Escribe cómo sigue el texto sobre las películas de la sección Sinais de la Mostra, empezando justo después de su última frase.

Texto para analizar »
·····
Además de las retrospectivas, la Mostra recuperó una vez más la sección Sinais, donde los universos creativos se diversifican en tres programas agrupados bajo el subtítulo común de Viaje a un mundo propio; y así es como se siente adentrarse en cualquiera de ellos. Entre l’espill i el riu (2022) es donde sitúa el cuerpo Natalia Rabaneda Vergara, como si quisiera medir con él la naturaleza o bien ensayar formas de desaparición. Así, se adentra en el río y sujeta un espejo, que aparece como una interrupción en la imagen, borrando momentáneamente partes de su cuerpo, o como un agujero que se llena de árboles y de cielo. En el mismo programa pudo verse Fractura (2023) de Biviana Chauchi, una pieza en blanco y negro que muestra a una mujer con un vestido oscuro bailando sobre un fondo de luz. La fractura del título se presenta en el corazón mismo de la imagen, que solo aparece revelada en su mitad izquierda: un corte profundo y serpenteante la recorre de arriba a abajo, recordándonos la verticalidad del cine, mientras la bailarina se desliza por ambos lados de la fractura, positivo y negativo; los colores se transforman, pero el movimiento fluye ajeno a toda interrupción.
Algunas de las imágenes más bellas de esta edición pudieron verse en Há ouro em todo o lado (2023) de Rita Morais, que explora los vestigios de las minas de oro romanas en la península ibérica. Morais filma antiguas galerías excavadas en la piedra según el método conocido como ruina montium, que consistía en inundar esas galerías para que las montañas se derrumbaran. La película encuentra una cierta atemporalidad en el paisaje, que, sin embargo, conserva las huellas de su historia, y logra acarar siglos distantes con recursos sencillos como la superposición. En un momento dado, por ejemplo, vemos una de esas galerías mientras de fondo va creciendo un murmullo de agua; la “inundación”, que empieza por sonido, culmina en una sobreimpresión lenta y progresiva del correr de un río que acaba sepultando la imagen inicial.
·····
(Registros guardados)
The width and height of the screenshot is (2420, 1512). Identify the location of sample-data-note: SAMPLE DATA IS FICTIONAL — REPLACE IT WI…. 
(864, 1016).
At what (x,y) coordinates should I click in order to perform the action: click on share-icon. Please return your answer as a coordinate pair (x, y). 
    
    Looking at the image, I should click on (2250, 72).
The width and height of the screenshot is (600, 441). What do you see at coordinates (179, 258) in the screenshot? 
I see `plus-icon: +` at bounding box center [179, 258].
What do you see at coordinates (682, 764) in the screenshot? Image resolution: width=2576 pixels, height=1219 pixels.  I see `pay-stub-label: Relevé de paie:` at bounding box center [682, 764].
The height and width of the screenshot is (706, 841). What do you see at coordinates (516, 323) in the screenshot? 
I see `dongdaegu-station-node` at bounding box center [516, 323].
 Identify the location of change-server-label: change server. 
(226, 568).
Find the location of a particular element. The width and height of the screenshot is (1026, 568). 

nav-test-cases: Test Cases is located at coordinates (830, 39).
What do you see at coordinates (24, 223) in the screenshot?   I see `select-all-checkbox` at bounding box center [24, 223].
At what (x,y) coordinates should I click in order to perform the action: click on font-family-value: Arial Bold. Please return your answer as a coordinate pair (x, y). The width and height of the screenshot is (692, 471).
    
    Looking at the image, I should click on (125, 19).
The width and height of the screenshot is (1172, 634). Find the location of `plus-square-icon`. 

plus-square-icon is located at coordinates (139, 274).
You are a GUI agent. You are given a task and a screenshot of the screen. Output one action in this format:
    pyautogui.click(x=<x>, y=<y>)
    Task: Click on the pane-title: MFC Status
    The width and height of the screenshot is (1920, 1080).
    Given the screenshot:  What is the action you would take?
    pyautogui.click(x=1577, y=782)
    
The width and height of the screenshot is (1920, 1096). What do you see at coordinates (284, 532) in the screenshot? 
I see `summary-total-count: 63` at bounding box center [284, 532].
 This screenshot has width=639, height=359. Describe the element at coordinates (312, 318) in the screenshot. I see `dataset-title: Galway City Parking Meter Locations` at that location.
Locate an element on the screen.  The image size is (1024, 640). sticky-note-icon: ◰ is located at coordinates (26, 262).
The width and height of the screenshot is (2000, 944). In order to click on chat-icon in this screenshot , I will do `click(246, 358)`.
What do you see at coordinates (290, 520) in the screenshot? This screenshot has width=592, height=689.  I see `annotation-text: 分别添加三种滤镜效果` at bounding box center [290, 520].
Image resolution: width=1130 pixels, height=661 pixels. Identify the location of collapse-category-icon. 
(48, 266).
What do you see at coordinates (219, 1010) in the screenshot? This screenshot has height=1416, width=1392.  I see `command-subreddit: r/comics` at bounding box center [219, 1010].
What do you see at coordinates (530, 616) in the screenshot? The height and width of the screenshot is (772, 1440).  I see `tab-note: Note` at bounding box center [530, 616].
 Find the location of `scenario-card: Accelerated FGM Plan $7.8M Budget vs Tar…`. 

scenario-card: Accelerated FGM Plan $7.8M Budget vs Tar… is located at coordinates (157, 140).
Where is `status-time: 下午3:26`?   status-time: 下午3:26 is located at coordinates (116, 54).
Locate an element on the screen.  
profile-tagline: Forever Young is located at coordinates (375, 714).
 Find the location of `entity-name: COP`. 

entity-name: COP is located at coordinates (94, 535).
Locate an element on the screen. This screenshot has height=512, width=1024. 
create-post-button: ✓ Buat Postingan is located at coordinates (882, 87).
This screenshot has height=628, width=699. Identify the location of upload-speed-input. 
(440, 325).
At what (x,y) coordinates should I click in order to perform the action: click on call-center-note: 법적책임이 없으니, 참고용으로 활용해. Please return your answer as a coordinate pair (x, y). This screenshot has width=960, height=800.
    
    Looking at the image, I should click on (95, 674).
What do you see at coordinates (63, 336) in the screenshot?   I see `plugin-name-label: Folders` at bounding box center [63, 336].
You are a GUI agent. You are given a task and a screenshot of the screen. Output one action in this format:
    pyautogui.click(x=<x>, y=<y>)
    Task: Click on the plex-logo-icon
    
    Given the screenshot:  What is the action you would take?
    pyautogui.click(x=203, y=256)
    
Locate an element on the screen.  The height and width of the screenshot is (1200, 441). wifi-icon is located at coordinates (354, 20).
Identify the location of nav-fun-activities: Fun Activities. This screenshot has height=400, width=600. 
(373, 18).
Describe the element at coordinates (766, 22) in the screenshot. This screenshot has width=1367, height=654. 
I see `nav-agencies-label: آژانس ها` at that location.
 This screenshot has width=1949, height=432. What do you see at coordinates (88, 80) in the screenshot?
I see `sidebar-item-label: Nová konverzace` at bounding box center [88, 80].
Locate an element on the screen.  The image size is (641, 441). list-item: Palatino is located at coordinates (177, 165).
·····
Espacio de respuesta »
Una de las pocas piezas filmadas en vídeo, Oh, Ute! (2022), de Lucía del Valle Ramírez, toma la forma de un brevísimo diario de viaje que empieza y acaba en las alturas, viendo el mundo desde una ventanilla de avión. Su fuerza viene precisamente de la brevedad de esa visita: cuando vemos de nuevo la tierra en miniatura, las nubes raídas que se esparcen sobre los campos, algo ha cambiado. Las imágenes dejan un poso que va creciendo, como sugieren estas bellas palabras de la cineasta que acompañan el corto: “«Tú les das agua y ellas crecen», escribe Ute Aurand a Alex Pirie; imagino así las imágenes: creciendo entre el viaje y el regreso”.
Sobre el crecimiento de las imágenes nos habla implícitamente Muestrario (2023), de Sofía Hansen, que se presentó como WIP; uno se pregunta qué transformaciones vivirá aún la película hasta llegar a su forma definitiva. Siguiendo la idea de ‘desarchivar un territorio’ (el bosque chileno de Hornopirén), la obra emprende una exploración que comienza precisamente en los archivos, recopilando informes, mapas y muestras de plantas e insectos, para desembocar en una contemplación de la naturaleza en movimiento. Este viraje llega de forma lenta y sutil, en un abandono progresivo de un registro más documental, y nos recuerda el poder del cine para capturar la vida sin atravesarla de alfileres. En su atención por el detalle, y en el cuidado que pone en observar cómo incide la luz en una rama, en un tronco, o en una babosa que se desliza entre los brotes, Muestrario parece contradecir la expresión que dice que ‘los árboles no dejan ver el bosque’; pues el bosque se encuentra en cada árbol, cada sombra, cada pliegue de corteza, a la espera de la tormenta.